By building a model into the reports, you create a new balance. You can load lots of data into the report to find the interesting pieces, but you only expose small bits of it - the stuff that has changed in a significant fashion. The goal is to provide the best of both worlds - crisp, compact presentation and rich access to the underlying data.
We've been doing this type of reporting for years, but what I've written thus far begs the larger question - what kind of model can you build into a Web analytics report? That's really the heart of the matter. For a long time, we built model-reports that focused on either traffic or campaigns. Recently, however, we've revamped that strategy to create model-driven reports that are segmentation focused. The goal of this is to create models that not only address a broader range of site issues than traffic but that provide a rich foundation for broader enterprise reporting.

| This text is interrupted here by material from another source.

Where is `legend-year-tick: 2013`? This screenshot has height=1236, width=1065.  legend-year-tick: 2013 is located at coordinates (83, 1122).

When I've finished this short series on X Change Berlin, I mean to circle back to this topic in some depth and show how it works. It's rapidly become our standard approach to delivering powerful enterprise reporting and I'm pretty happy with it.
Not all the interesting strategies for avoiding report fatigue reside in the reports. Another intriguing part of the discussion focused on the socialization of reports. I've seen first-hand that some of our most successful clients socialize their reports in person. Instead of sending out reports, the analytics team meets with report consumers on a monthly basis to walk through the data. I think that's terrific. Not only does it deliver better understanding of the data to report consumers, it creates a true two-way communication of business issues and concerns. And if an analyst has nothing to talk about, it forces people to update the report set to keep it interesting. It's an extremely healthy process for everyone involved.
But in Berlin I also heard a really novel approach that doesn't have quite the benefits in terms of back-and-forth communication but offers more scalability and an interesting way to tackle report fatigue. One of the analysts in the Huddle creates short webinar videos for each reporting cycle (usually 2-3 minutes) that cover the highlights of the data. The video accompanies the reports.
That's a great way to do annotation - almost like a water-cooler conversation to pass on what's really important. It's quick, easily absorbed, probably more interesting and more attention capturing than ANY on-report annotation or presentation strategy and it's fairly efficient to do. I've never seen this technique before, but I think it's a wonderful idea.
Reporting fatigue is one of those issues that people never seem to worry about until they've been down the aisle a few times. The promise of fancier tools, better KPIs, nicer infographics, etc. always seem so alluring. But the reality is that none of these approaches will solve or even come close to solving the recurrent problem of reporting fatigue. In fact, they often make the problem progressively worse.
Reporting fatigue is so fundamental to the exercise that it may, in one sense, be impossible to banish. You can only read even the greatest of books so many times. You can only stand so long before even a very great painting. But there are a variety of strategies for taming the beast or keeping it longer at bay. From shorter report life-cycles to alerting systems to model-based reporting to superior socialization and annotation techniques, there are ways to make reporting better and more interesting. Ignore them at your peril. Even for da Vinci, yawns are never far away.